▸ GIVEN REQUEST: State how many lines of the material below contain the word "This", and reply with that number only.

>> Begin

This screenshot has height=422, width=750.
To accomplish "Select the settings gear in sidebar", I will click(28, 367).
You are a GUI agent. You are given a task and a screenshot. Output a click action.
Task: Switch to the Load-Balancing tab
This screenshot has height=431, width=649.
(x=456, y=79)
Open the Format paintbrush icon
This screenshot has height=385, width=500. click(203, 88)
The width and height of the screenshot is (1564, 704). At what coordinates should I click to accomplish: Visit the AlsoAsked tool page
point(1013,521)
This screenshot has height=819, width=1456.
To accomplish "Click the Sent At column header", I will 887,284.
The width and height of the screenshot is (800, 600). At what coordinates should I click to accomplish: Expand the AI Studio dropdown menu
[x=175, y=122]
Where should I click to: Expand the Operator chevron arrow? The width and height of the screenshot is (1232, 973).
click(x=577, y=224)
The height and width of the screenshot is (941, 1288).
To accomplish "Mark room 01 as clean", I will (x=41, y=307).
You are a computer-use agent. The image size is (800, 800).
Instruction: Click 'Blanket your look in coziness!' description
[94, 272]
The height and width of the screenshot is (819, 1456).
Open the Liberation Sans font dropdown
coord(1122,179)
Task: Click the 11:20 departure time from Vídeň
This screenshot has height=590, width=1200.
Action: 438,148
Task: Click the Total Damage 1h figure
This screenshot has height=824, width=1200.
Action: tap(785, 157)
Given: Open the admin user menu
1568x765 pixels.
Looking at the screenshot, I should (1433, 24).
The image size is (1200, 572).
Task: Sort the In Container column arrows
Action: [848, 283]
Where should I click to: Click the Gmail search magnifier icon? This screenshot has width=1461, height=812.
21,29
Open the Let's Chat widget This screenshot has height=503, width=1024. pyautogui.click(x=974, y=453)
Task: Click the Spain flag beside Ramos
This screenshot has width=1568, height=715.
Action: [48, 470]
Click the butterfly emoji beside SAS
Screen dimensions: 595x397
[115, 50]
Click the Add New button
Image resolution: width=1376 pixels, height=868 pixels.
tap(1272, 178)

>> End

▸ EXERCISE ANSWER: 9